Repeat nothing but the lines below running from the one containing "The image size is (1304, 1668)." to the one containing "Given: Insert link". Keep both end lines.

*** SUPPLIED DATA ***

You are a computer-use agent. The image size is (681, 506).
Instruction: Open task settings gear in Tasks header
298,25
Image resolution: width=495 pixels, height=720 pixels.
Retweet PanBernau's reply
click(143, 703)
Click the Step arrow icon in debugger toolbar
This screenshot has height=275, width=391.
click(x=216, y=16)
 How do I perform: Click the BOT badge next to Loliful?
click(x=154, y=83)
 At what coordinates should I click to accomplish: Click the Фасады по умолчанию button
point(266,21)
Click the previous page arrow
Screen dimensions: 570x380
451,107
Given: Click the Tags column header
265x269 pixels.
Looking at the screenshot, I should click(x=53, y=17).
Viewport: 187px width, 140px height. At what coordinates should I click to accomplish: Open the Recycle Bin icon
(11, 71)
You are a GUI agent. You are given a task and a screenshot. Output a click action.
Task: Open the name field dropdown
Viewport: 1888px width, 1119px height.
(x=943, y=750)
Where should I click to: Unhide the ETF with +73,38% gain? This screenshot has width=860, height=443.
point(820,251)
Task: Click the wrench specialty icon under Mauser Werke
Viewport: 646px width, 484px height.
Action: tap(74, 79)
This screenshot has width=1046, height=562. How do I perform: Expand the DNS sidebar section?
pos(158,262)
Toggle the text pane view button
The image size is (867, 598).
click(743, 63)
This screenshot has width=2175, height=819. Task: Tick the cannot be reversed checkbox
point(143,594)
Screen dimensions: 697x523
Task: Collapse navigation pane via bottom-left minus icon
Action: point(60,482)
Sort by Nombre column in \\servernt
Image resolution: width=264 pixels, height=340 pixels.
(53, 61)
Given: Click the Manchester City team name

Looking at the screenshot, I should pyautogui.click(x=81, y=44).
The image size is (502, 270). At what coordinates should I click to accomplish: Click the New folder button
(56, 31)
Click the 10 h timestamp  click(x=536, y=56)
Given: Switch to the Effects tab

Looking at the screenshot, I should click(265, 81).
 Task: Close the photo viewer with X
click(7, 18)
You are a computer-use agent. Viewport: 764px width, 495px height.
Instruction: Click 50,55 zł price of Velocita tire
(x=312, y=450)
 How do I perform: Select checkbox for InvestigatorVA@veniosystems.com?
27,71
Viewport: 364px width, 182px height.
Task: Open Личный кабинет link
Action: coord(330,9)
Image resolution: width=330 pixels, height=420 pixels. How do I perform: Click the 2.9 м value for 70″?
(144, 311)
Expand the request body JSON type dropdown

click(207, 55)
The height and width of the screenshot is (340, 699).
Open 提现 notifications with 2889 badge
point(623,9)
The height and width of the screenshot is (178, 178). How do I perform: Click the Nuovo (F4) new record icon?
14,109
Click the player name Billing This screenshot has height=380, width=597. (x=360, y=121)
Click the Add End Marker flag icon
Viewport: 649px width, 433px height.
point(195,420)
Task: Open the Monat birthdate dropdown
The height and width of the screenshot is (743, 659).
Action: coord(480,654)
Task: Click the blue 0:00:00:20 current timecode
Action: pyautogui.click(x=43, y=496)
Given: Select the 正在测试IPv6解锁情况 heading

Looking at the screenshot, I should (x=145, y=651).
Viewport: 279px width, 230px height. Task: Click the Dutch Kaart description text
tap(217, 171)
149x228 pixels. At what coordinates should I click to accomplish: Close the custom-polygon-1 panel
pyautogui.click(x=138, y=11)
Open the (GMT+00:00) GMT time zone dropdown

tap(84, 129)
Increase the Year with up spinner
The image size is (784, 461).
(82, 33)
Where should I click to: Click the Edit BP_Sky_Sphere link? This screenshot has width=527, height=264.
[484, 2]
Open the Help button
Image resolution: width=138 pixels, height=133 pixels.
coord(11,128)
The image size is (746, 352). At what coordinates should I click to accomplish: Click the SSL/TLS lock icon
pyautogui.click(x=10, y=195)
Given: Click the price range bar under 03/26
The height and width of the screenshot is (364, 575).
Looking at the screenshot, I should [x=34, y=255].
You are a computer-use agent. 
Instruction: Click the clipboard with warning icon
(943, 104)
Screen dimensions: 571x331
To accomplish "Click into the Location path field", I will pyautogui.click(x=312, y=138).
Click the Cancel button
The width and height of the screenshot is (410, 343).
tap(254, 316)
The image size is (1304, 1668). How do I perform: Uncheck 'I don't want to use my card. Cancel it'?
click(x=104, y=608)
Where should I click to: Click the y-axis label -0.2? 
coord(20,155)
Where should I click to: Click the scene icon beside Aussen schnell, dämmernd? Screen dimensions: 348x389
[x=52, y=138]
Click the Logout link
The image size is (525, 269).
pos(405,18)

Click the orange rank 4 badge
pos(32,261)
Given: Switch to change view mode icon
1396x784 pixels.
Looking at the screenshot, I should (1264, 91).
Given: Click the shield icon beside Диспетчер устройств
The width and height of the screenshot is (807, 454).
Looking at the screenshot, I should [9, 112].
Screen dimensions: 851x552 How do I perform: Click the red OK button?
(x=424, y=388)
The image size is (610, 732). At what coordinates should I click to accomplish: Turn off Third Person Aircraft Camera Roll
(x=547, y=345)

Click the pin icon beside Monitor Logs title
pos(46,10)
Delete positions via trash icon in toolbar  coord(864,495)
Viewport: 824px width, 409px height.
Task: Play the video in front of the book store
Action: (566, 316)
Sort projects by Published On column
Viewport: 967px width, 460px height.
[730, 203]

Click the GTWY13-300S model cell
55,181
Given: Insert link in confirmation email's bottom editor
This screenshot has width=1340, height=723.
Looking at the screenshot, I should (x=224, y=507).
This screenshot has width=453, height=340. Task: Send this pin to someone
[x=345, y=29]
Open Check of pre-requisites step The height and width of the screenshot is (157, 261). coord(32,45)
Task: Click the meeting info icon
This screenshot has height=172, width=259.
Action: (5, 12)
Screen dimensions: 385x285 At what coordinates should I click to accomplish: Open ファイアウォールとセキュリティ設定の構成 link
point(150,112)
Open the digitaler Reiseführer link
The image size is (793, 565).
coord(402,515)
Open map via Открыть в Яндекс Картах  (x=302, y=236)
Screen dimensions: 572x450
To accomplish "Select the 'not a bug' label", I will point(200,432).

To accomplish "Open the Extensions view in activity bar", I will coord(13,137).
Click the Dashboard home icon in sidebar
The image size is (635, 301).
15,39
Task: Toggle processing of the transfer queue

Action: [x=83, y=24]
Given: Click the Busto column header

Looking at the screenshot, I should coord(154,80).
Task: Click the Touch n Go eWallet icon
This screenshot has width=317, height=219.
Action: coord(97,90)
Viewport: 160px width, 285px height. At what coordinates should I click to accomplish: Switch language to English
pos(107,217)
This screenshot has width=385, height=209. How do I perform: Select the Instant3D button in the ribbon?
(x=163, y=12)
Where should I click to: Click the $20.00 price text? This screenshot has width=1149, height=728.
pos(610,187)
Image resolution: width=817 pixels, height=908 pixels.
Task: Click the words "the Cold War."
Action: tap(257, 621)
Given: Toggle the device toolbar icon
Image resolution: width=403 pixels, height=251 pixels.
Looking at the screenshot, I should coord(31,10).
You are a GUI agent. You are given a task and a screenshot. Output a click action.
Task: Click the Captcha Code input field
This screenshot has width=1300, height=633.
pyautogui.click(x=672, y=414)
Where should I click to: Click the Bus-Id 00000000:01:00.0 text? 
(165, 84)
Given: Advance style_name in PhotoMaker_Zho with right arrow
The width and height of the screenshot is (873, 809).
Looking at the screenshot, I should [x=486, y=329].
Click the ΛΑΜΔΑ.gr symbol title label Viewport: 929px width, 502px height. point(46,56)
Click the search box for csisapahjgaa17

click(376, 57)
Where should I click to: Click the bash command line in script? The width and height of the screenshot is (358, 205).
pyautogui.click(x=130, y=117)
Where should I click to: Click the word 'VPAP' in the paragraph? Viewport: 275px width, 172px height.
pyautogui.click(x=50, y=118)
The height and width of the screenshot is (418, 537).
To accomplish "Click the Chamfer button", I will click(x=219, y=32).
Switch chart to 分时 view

*** End of SUPPLIED DATA ***

ANSWER BOX >>
The image size is (1304, 1668). How do I perform: Uncheck 'I don't want to use my card. Cancel it'?
click(x=104, y=608)
Where should I click to: Click the y-axis label -0.2? 
coord(20,155)
Where should I click to: Click the scene icon beside Aussen schnell, dämmernd? Screen dimensions: 348x389
[x=52, y=138]
Click the Logout link
The image size is (525, 269).
pos(405,18)

Click the orange rank 4 badge
pos(32,261)
Given: Switch to change view mode icon
1396x784 pixels.
Looking at the screenshot, I should (1264, 91).
Given: Click the shield icon beside Диспетчер устройств
The width and height of the screenshot is (807, 454).
Looking at the screenshot, I should [9, 112].
Screen dimensions: 851x552 How do I perform: Click the red OK button?
(x=424, y=388)
The image size is (610, 732). At what coordinates should I click to accomplish: Turn off Third Person Aircraft Camera Roll
(x=547, y=345)

Click the pin icon beside Monitor Logs title
pos(46,10)
Delete positions via trash icon in toolbar  coord(864,495)
Viewport: 824px width, 409px height.
Task: Play the video in front of the book store
Action: (566, 316)
Sort projects by Published On column
Viewport: 967px width, 460px height.
[730, 203]

Click the GTWY13-300S model cell
55,181
Given: Insert link in confirmation email's bottom editor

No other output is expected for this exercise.